Hint: Polymerase chain reaction is a technique broadly used to quickly make millions to billions of duplicates of a particular DNA test, permitting researchers to take a little example of DNA and intensify it to an enormous enough add up to investigation in detail.
It is important to note that another technique that revolutionized the field of biotechnology called PCR. PCR stands for Polymerase Chain reaction. Arguably, the PCR machine has recently become indispensable to biological research as the light microscope was some 100 years ago. The idea of PCR was born only in the early 1970's but it took more than a decade before American biochemist Kary Mullis turned the idea into reality. PCR enables the production, or amplification of billions of copies of an original piece of DNA in a tube within minutes or hours not days.

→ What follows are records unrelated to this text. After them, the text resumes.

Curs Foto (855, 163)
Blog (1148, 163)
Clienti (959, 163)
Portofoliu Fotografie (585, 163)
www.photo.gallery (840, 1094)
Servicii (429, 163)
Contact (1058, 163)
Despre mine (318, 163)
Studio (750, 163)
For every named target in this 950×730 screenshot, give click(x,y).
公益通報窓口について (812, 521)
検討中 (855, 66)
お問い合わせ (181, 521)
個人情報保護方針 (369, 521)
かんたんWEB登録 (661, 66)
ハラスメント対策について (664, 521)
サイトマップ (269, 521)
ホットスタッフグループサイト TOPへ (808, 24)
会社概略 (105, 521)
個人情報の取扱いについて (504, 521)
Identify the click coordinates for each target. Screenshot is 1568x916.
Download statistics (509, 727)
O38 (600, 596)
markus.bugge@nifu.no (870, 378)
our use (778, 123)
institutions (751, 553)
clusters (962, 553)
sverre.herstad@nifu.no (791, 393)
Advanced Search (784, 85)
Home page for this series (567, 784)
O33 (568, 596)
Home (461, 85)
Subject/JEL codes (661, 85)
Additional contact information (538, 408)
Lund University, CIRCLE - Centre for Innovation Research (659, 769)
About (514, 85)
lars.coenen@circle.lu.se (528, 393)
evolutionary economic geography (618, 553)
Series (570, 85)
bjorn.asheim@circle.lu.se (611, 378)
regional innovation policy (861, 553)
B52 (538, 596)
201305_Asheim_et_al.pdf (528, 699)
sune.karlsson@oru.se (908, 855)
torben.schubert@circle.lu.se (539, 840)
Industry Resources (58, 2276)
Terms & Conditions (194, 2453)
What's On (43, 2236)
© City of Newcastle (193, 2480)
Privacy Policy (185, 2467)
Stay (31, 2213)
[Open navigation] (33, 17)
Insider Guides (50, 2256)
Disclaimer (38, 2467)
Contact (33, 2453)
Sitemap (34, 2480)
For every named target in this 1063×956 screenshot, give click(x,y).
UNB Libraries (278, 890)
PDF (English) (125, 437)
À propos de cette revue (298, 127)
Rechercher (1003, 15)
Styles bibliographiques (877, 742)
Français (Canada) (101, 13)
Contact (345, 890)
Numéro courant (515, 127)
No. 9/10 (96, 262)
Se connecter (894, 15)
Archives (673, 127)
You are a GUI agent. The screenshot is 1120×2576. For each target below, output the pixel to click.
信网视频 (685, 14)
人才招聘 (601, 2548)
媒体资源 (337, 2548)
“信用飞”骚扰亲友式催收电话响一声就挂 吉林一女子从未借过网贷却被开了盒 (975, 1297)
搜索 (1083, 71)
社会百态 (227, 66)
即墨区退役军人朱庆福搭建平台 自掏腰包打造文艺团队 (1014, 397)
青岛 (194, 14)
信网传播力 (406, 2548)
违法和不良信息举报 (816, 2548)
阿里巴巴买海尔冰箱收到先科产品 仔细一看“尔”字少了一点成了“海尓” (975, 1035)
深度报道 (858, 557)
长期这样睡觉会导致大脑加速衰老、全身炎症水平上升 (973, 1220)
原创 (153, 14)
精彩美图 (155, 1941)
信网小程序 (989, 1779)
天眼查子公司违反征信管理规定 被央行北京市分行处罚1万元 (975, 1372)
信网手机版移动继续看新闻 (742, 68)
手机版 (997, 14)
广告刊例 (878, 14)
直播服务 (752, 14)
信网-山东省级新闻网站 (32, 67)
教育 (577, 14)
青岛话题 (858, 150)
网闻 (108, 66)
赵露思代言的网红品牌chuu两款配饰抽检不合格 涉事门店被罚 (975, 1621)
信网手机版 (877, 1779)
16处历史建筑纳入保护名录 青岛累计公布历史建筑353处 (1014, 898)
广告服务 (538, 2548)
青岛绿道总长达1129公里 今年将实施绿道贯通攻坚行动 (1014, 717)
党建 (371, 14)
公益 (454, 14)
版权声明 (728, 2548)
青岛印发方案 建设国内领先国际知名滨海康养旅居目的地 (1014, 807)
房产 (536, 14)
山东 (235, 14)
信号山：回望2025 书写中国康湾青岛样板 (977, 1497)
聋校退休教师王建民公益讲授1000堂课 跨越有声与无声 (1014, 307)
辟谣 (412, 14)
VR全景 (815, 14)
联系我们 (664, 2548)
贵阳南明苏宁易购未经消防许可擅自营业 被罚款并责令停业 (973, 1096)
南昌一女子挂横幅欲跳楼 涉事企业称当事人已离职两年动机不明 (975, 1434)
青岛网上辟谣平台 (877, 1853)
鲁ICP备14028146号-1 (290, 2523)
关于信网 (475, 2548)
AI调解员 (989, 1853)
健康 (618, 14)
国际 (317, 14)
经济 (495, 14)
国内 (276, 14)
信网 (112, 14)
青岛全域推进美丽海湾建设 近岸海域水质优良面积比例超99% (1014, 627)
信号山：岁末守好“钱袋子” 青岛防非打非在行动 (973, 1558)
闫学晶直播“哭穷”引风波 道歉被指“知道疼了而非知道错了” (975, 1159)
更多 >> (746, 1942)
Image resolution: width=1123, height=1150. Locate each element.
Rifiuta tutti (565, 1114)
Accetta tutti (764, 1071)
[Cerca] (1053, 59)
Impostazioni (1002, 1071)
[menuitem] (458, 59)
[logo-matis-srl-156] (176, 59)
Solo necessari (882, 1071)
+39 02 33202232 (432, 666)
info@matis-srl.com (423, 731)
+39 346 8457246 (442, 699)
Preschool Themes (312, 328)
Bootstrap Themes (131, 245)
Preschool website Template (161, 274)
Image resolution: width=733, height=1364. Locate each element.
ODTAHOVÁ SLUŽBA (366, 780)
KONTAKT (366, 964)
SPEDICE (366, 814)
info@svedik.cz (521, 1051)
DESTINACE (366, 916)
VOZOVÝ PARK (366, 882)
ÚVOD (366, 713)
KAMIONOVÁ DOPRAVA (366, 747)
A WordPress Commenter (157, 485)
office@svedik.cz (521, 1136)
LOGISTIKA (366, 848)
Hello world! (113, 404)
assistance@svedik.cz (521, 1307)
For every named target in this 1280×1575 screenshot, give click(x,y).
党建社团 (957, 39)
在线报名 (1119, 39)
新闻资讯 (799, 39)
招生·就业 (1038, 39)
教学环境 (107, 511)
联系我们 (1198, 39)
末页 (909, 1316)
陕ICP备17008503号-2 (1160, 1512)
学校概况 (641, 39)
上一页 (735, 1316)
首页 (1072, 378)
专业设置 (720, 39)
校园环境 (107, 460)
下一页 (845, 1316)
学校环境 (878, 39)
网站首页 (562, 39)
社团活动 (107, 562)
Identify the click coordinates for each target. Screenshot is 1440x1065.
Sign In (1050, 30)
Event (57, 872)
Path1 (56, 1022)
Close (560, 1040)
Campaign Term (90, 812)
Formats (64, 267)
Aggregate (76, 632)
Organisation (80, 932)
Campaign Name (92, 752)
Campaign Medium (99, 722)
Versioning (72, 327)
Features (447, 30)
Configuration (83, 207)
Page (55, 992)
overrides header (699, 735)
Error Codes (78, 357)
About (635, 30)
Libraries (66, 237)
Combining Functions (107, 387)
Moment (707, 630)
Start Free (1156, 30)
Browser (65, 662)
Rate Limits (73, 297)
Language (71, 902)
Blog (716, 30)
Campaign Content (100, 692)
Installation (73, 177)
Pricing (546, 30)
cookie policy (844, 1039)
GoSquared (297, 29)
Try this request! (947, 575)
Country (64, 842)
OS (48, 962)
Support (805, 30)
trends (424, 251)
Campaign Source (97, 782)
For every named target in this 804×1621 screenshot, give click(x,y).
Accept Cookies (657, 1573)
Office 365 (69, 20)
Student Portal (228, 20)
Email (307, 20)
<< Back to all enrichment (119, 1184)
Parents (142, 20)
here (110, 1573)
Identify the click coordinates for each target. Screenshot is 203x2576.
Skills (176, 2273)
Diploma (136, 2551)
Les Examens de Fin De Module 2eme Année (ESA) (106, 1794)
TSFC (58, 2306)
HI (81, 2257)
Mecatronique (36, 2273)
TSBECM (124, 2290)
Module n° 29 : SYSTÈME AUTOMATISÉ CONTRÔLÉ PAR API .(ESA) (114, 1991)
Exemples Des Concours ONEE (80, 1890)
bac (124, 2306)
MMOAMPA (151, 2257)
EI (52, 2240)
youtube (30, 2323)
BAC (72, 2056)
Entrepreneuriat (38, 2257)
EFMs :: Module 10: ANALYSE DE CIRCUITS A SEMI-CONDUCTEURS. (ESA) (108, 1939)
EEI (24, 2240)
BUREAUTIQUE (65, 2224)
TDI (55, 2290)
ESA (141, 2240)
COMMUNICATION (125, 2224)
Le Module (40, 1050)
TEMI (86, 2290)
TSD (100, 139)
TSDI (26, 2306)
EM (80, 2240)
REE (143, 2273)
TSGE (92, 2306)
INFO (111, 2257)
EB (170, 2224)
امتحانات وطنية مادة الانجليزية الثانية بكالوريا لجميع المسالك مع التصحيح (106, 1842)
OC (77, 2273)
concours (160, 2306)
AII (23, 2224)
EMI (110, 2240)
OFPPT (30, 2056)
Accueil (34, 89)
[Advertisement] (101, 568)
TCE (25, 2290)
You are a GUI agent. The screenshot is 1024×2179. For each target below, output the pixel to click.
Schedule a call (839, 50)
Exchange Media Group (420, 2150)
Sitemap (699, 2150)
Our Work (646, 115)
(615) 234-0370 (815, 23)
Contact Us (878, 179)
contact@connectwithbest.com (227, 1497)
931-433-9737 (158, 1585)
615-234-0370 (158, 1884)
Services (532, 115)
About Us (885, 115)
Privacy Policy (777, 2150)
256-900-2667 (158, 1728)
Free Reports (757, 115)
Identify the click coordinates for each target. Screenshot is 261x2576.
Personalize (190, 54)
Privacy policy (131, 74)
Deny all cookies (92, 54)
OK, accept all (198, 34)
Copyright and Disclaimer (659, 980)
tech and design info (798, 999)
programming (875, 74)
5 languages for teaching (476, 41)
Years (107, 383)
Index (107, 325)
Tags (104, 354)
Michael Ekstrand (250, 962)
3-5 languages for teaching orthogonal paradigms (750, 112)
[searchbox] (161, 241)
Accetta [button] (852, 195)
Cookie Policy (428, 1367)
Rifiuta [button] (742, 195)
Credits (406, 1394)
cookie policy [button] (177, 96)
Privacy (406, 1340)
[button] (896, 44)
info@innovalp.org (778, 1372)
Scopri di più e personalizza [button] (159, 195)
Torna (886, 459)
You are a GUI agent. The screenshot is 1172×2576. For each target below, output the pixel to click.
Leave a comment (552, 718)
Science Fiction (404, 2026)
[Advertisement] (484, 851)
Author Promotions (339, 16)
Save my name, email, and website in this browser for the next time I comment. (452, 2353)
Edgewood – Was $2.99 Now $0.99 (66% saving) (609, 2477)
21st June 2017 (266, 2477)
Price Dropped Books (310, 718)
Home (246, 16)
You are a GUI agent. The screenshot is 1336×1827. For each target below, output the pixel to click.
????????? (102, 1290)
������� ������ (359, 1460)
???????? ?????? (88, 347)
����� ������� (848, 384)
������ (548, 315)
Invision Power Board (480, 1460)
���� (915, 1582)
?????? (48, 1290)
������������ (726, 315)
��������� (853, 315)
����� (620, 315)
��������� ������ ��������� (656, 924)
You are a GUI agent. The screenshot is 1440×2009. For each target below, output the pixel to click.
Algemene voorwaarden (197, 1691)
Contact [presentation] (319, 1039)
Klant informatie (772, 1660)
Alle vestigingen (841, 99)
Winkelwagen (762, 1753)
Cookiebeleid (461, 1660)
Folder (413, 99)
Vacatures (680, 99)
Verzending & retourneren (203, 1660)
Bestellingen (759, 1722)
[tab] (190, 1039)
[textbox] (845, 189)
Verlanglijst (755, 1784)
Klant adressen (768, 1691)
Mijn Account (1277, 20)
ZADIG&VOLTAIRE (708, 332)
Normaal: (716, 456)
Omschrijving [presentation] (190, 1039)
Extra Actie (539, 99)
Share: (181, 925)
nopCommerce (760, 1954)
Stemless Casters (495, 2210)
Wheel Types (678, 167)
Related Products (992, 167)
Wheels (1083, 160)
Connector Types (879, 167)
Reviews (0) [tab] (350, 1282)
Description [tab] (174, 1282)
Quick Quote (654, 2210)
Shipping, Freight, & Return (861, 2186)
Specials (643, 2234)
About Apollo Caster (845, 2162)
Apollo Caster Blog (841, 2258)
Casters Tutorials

Polymerase chain response (PCR) is a typical lab procedure used to make numerous duplicates (millions or billions!) of a specific locale of DNA. This DNA district can be anything the experimenter is keen on. For instance, it may be a quality whose work an analyst needs to comprehend, or a hereditary marker utilized by criminological researchers to coordinate wrongdoing scene DNA with suspects.
Polymerase chain reaction or PCR process includes three following steps:
1.Denaturation- This is the first step where DNA is heated at high temperature at 92℃ where two strands are separated from each other.
2.Annealing- This is the second step where to remove internal stresses and toughen, two oligonucleotide primers heated and then cooled down into the third end of single stranded template DNA. It requires temperature of 40°C
3.Extension- This is the third step where DNA polymerase extends the primers by the addition of nucleotides to form complete strands of DNA. It requires temperature of 72°
Hence, the correct answer is option (A)
Note: PCR was invented by American biochemist Kary Mullis in 1984 at the first biotechnology company at
California called Cetus Corporation. Ordinarily, the objective of PCR is to make enough of the objective DNA area that it very well may be broken down or utilized in some other manner. For example, DNA intensified by PCR might be sent for sequencing, envisioned by gel electrophoresis, or cloned into a plasmid for additional tests.
PCR is utilized in numerous zones of science and medication, including atomic science research, clinical diagnostics, and even a few parts of biology.